* [GIVEN EXERCISE]:
Lay out the part of the listing that opens with the line containing "Describe the element" and closes with the line containing "at that location." as a numbered list, skipping any blank lines. Leave the pictures out.

* [EXERCISE MATERIALS]:
╭──
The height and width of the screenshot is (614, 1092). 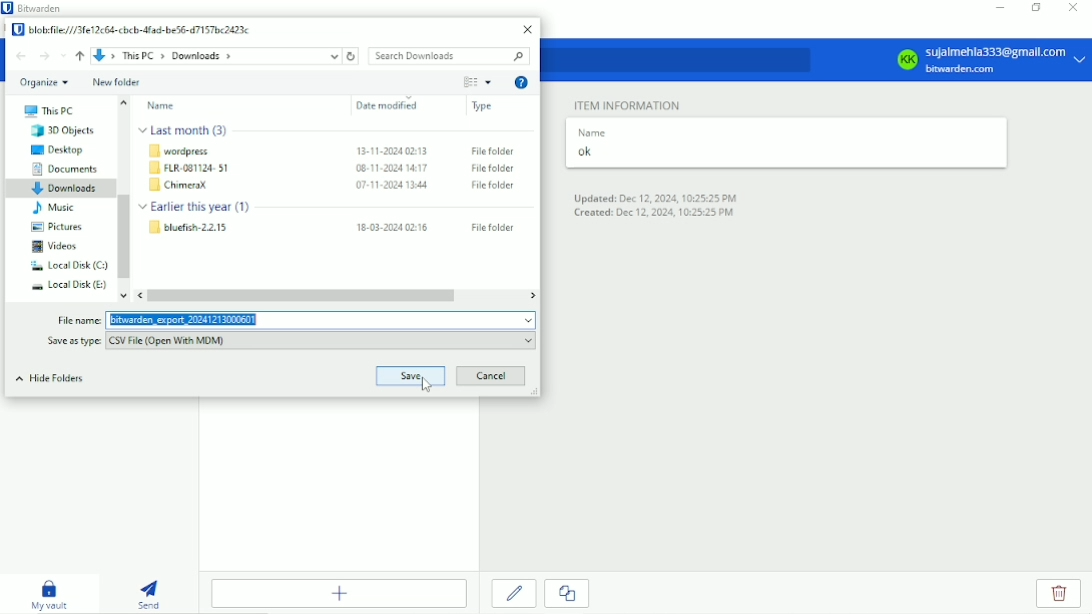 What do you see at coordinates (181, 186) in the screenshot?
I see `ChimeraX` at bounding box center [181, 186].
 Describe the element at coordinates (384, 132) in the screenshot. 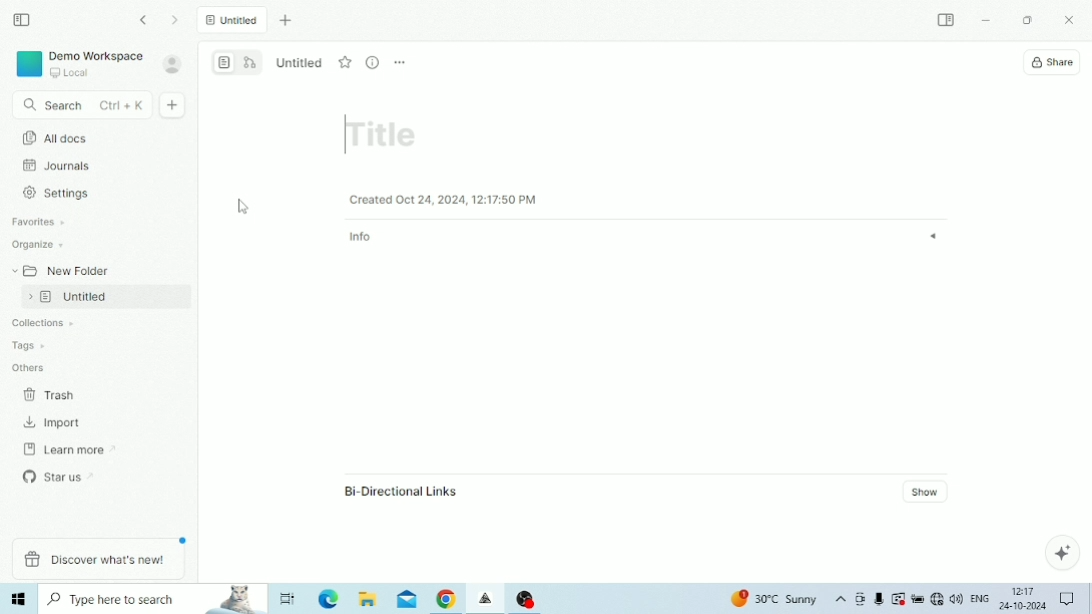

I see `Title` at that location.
╰──
╭──
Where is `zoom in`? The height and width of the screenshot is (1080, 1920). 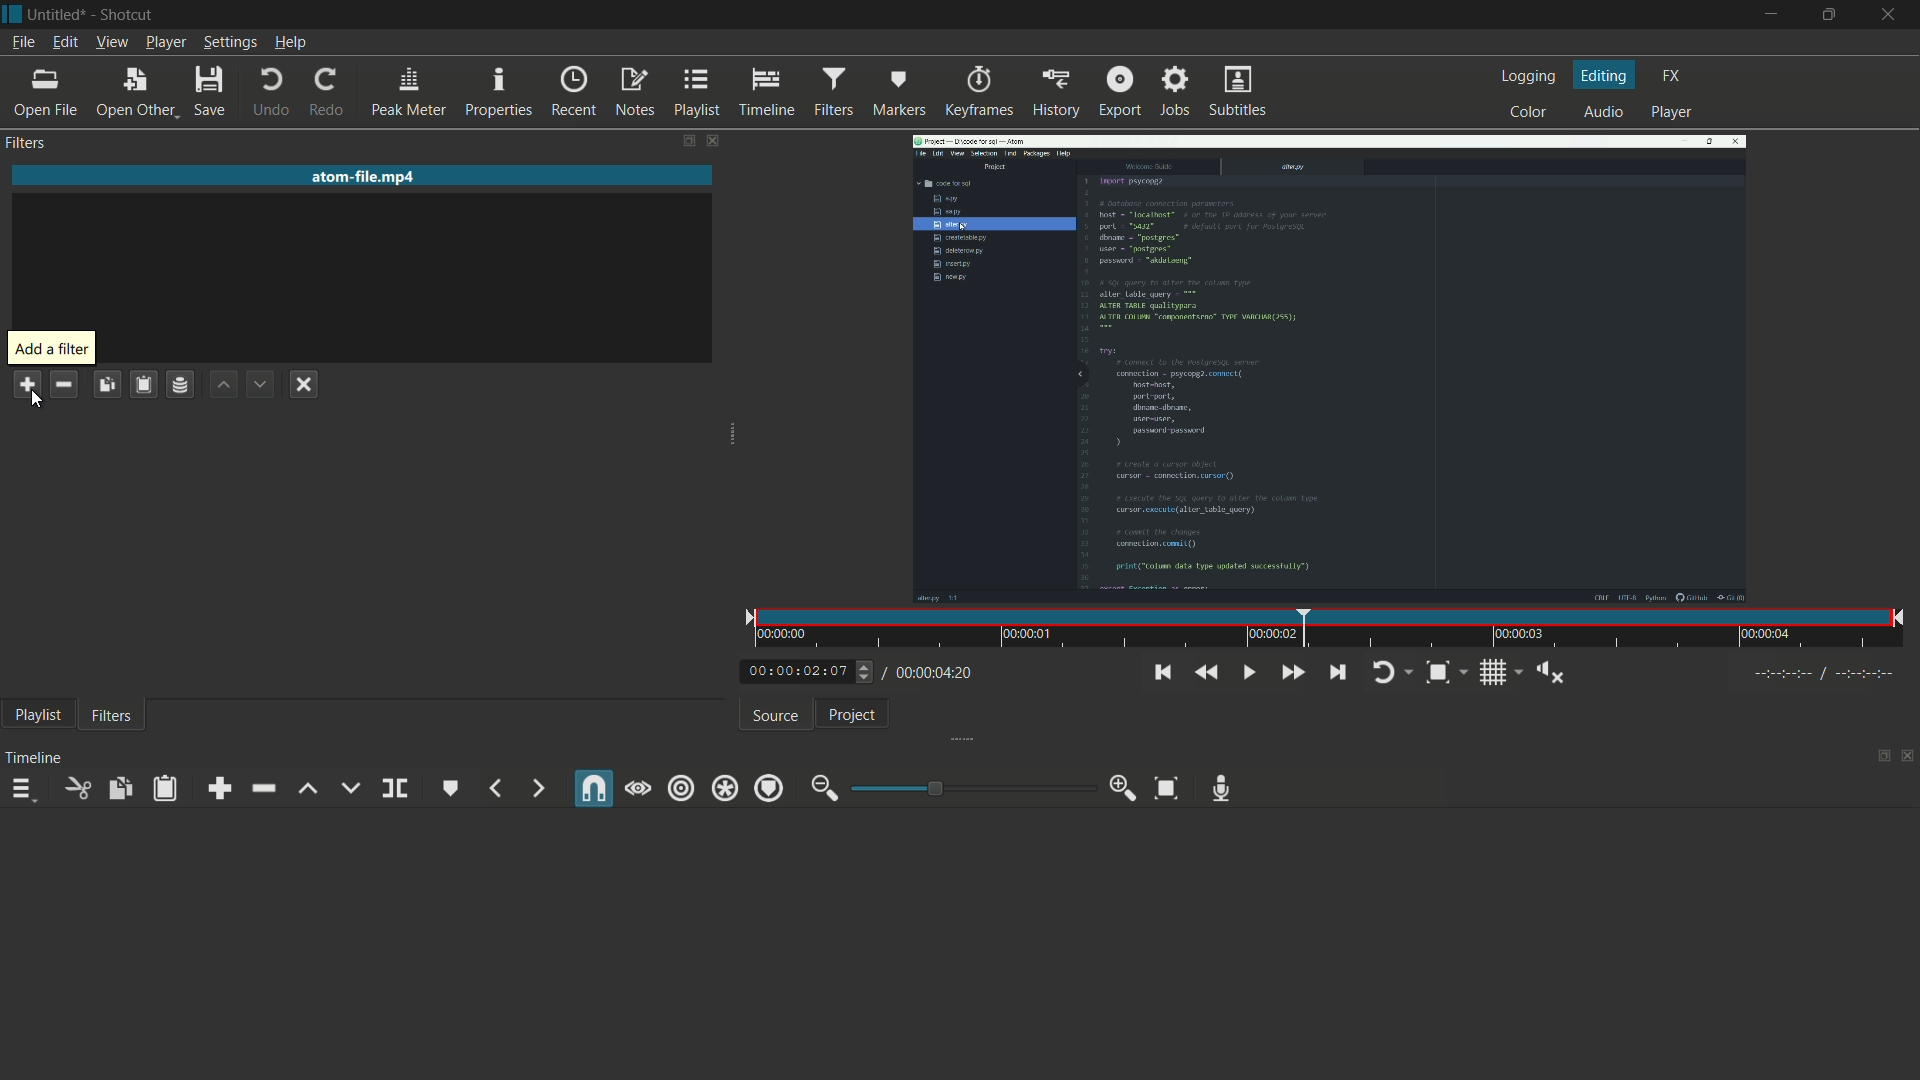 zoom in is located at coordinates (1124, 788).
╰──
╭──
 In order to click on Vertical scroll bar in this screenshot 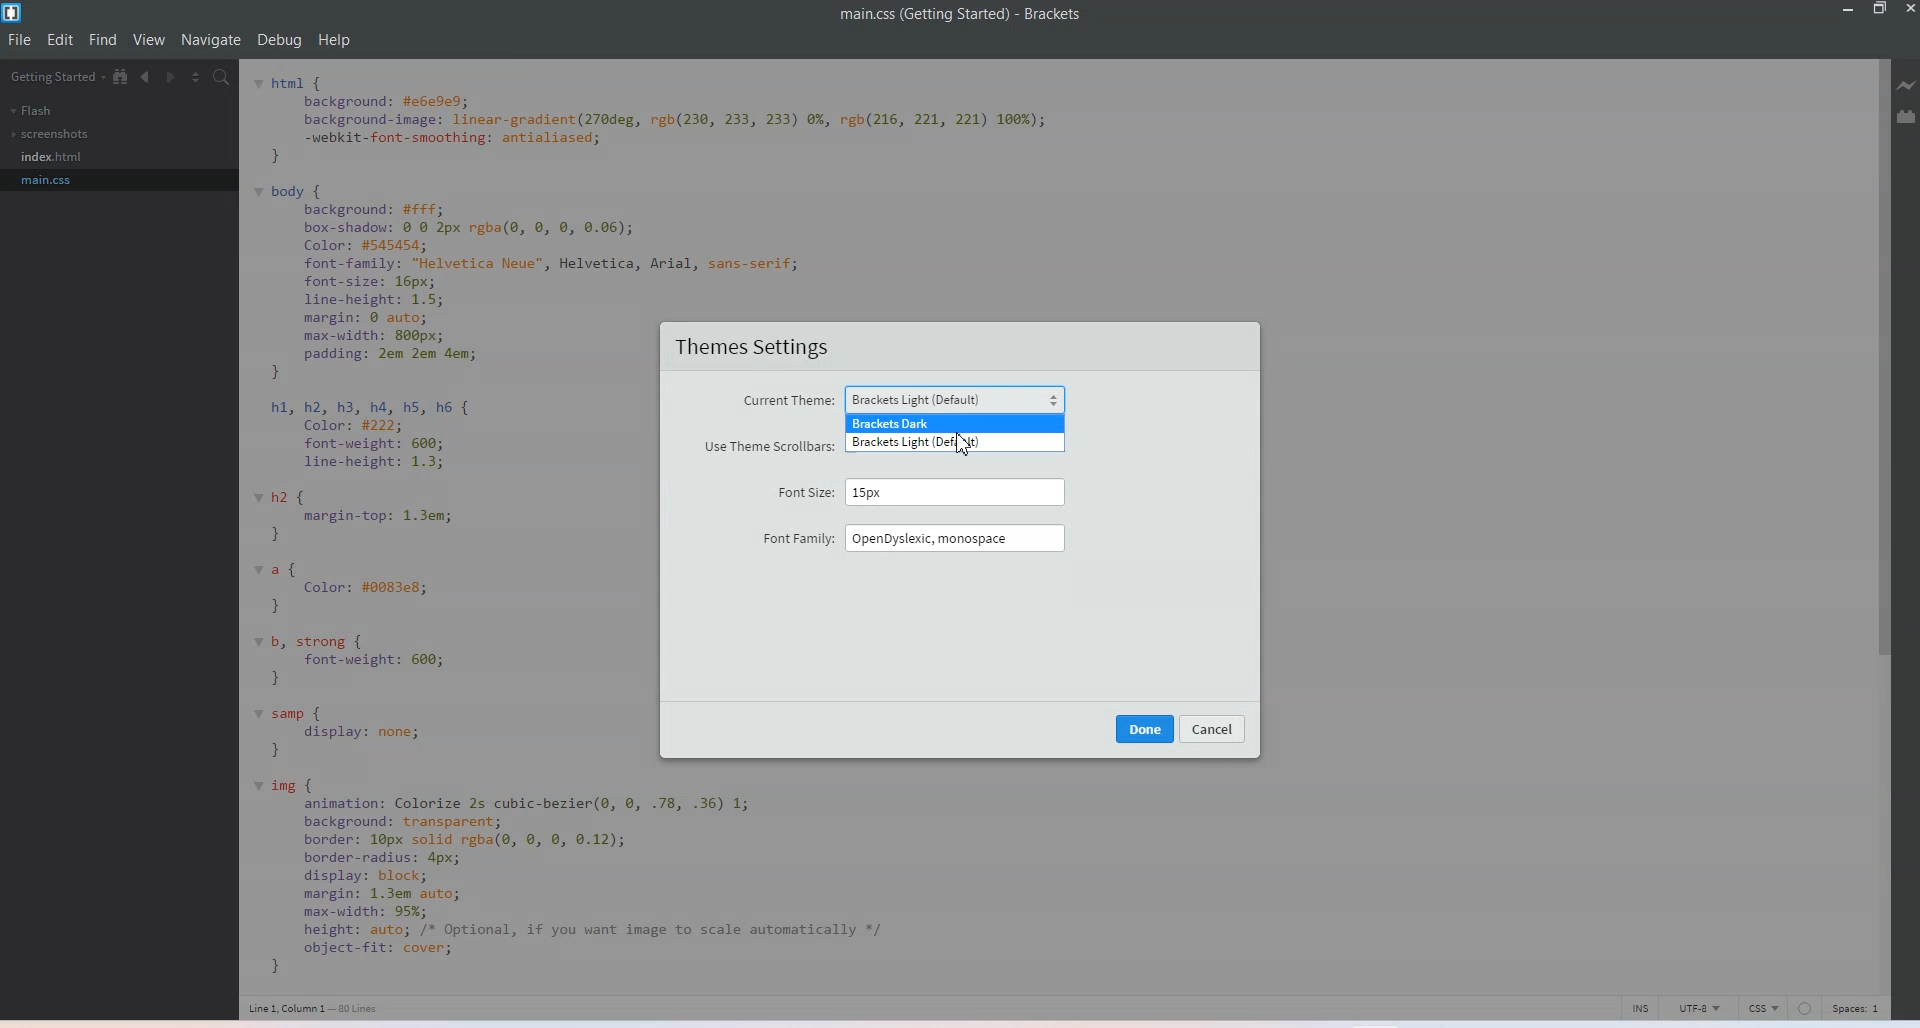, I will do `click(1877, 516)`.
╰──
* [TASK RESPONSE]:
1.  Describe the element at coordinates (384, 132) in the screenshot. 
2. I see `Title` at that location.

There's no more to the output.